Exercise aim: Can you retype the data, unchanged, from the line containing "Click the Account profile icon" up to and including the line containing "Insert a normally closed contact"?

The records:
>> start

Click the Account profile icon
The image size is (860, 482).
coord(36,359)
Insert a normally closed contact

>> end
>> start

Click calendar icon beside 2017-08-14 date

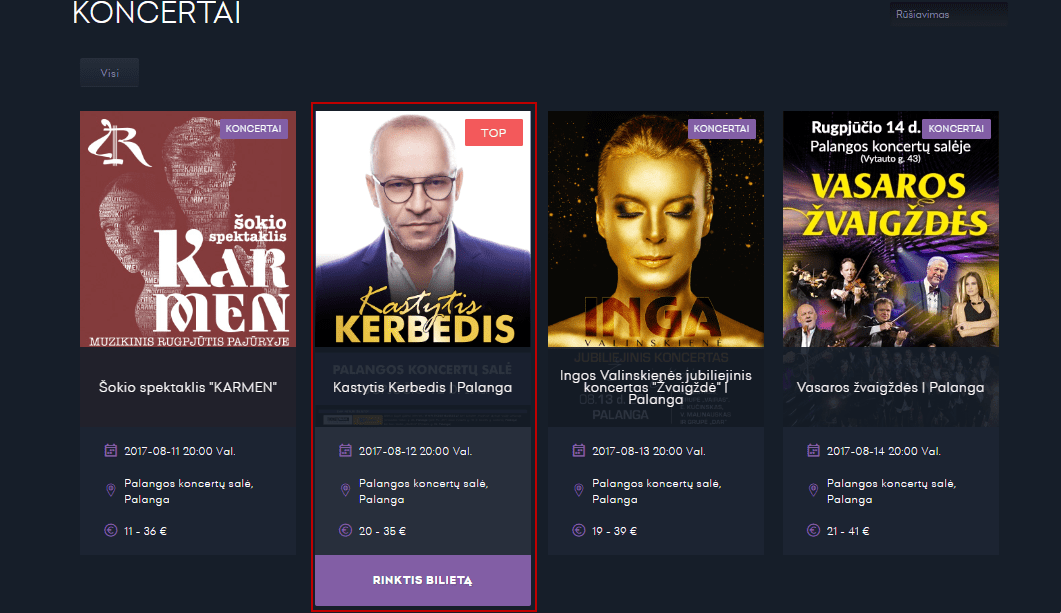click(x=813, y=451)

>> end
>> start

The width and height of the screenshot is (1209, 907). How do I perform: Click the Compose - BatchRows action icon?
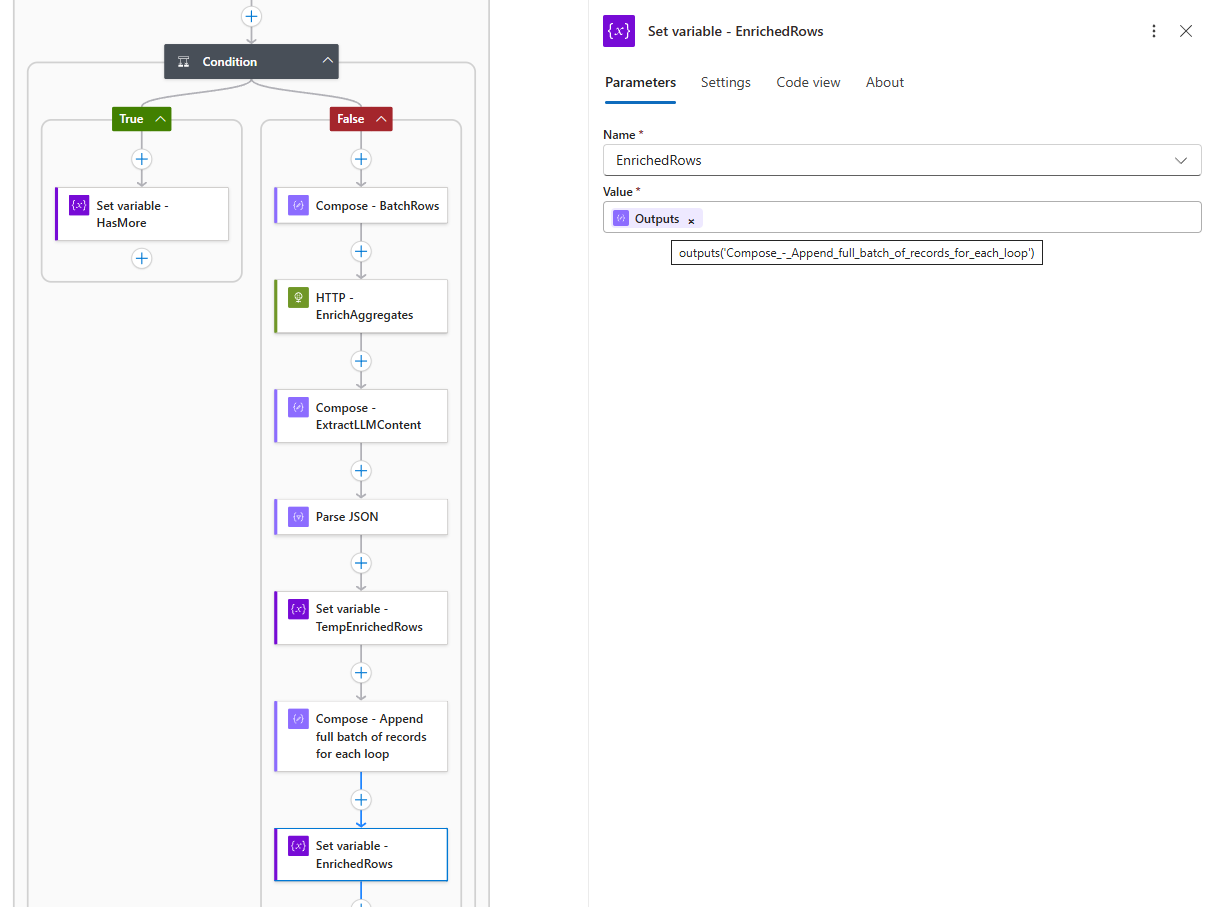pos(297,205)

>> end

Solution to the exercise:
Click the Account profile icon
The image size is (860, 482).
coord(36,359)
Insert a normally closed contact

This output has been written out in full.